● **WHAT TO WORK ON**: Set out the lines of the records below as a JSON list of strings, one string per line, skipping any blank lines.

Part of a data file

-- BEGIN --

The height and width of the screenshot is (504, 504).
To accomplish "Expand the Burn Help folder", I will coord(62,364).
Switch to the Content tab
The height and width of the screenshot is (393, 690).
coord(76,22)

-- END --

● **COMPLETE RESPONSE**:
[
  "The height and width of the screenshot is (504, 504).",
  "To accomplish \"Expand the Burn Help folder\", I will coord(62,364).",
  "Switch to the Content tab",
  "The height and width of the screenshot is (393, 690).",
  "coord(76,22)"
]